Congress has been considering ways to overhaul its administrative complaint process
The plan eliminates the mandatory 30-day mediation period currently required
House lawmakers on Thursday unveiled a long-awaited bipartisan plan aimed at tackling the way that workplace complaints – including sexual harassment – are handled on Capitol Hill and to hold lawmakers personally liable for settlements.
The bill, supporters say, would be the most significant step in recent yearstoward addressing sexual harassment on Capitol Hill and would make the process less arduous for victims.
The legislation would streamline the process a House of Representatives employee must go through to report a workplace claim, including eliminating the mandatory 30-day counseling and mediation period.
It would also require members of Congress to repay the Treasury fund controlled by the Office of Compliance within 90 days, including members who leave office, and would require that each claim in which an award or settlement is made be referred to the House Ethics Committee – something that is currently not done automatically.
Under existing policy, there is currently no requirement that lawmakers repay the fund for settlements made with taxpayer money – though one lawmaker, Republican Rep.

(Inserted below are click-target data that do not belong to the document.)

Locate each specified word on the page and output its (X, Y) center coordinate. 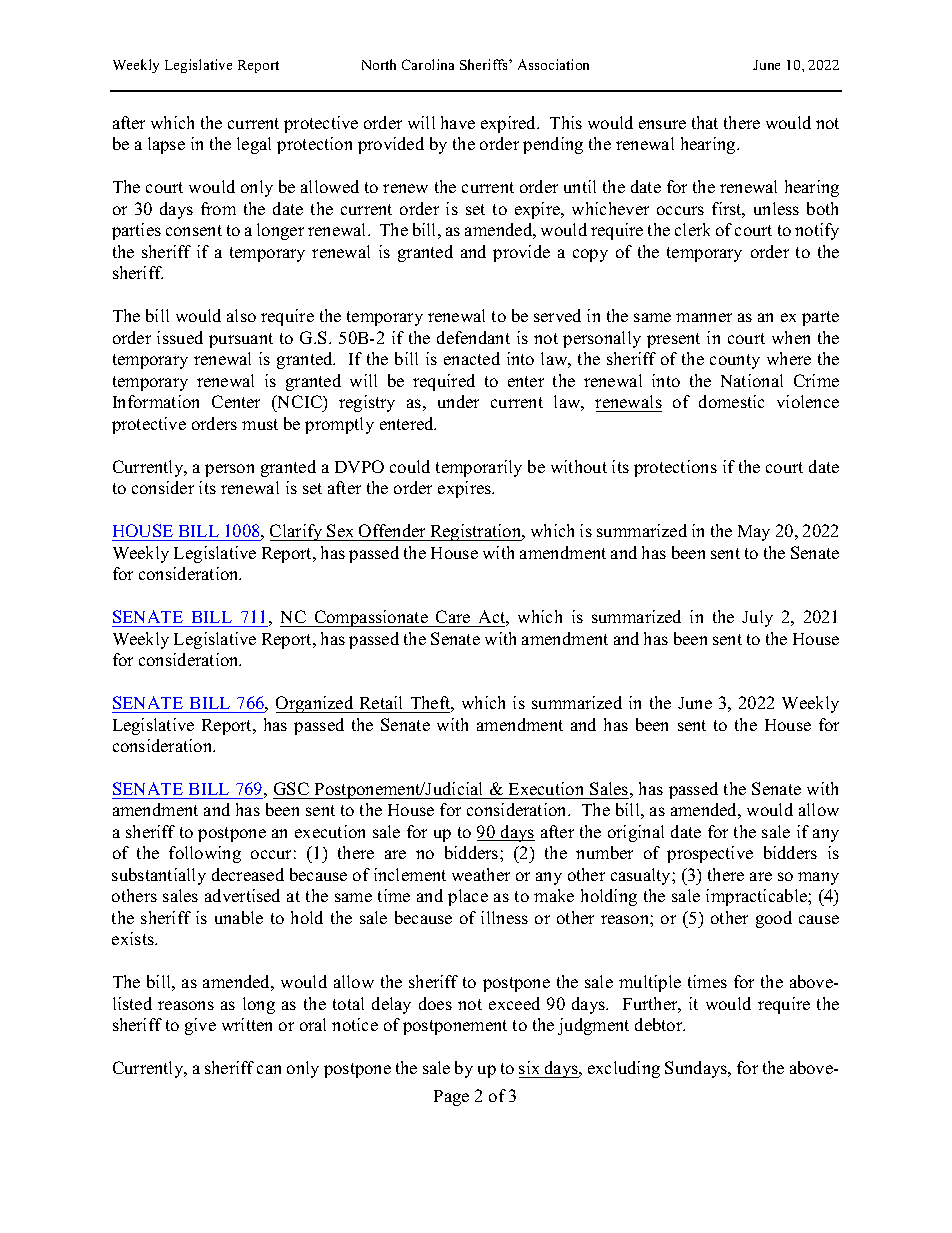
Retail (381, 702)
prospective (710, 854)
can (269, 1069)
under (458, 401)
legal (254, 145)
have (458, 122)
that (705, 122)
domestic (731, 401)
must (260, 424)
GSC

Blake Farenthold of Texas, has said he plans to repay an $84,000 settlement with a former aide using a personal loan. He has yet to do so.
The legislation, born out of the outcry over Capitol Hill culture in the wake of the #metoo movement, is the product of a bipartisan group of lawmakers that includes Reps. Gregg Harper and Robert Brady, the Republican chair and top Democrat of the House Committee on Administration, and other members including Democrat Jackie Speier of California, Republican Barbara Comstock of Virginia and Republican Bradley Byrne of Alabama.
Lawmakers have been under pressure for months to address the once-secretive system through which sexual harassment and misconduct complaints are handled and to expose lawmakers who have paid settlements using taxpayer money.
The Office of Compliance currently has provided only limited information about settlements, largely at the behest of lawmakers. The House legislation, though, would require the Office of Compliance to report and publish information on awards and settlements – including the employing office, the settlement or award amount, whether the claim was against a member and whether the member has personally repaid the House fund – every six months.
It will also require the Office of Compliance to conduct a climate survey of House employees every two years that includes questions about sexual harassment in the workplace – a response to lawmakers wanting to have a full accounting of how widespread a problem sexual harassment really is on Capitol Hill.
The legislation is the latest step toward addressing sexual misconduct on Capitol Hill. Late last year, members on both sides of Capitol Hill adopted bipartisan resolutions that mandates that members, staffs and interns participate in anti-harassment and anti-discrimination training.
Sexual harassment and accusations of inappropriate behavior led to the recent resignations of three lawmakers in recent months: Sen. Al Franken, a Minnesota Democrat; Rep. Trent Franks, an Arizona Republican; and Rep. John Conyers, a Michigan Democrat. Several other lawmakers have abandoned re-election bids in light of accusations of harassment or misconduct, including Nevada Democratic Rep. Ruben Kihuen and Farenthold, the Texas Republican House member.
The Senate is also working on its own legislation and has been working with the House closely throughout the process.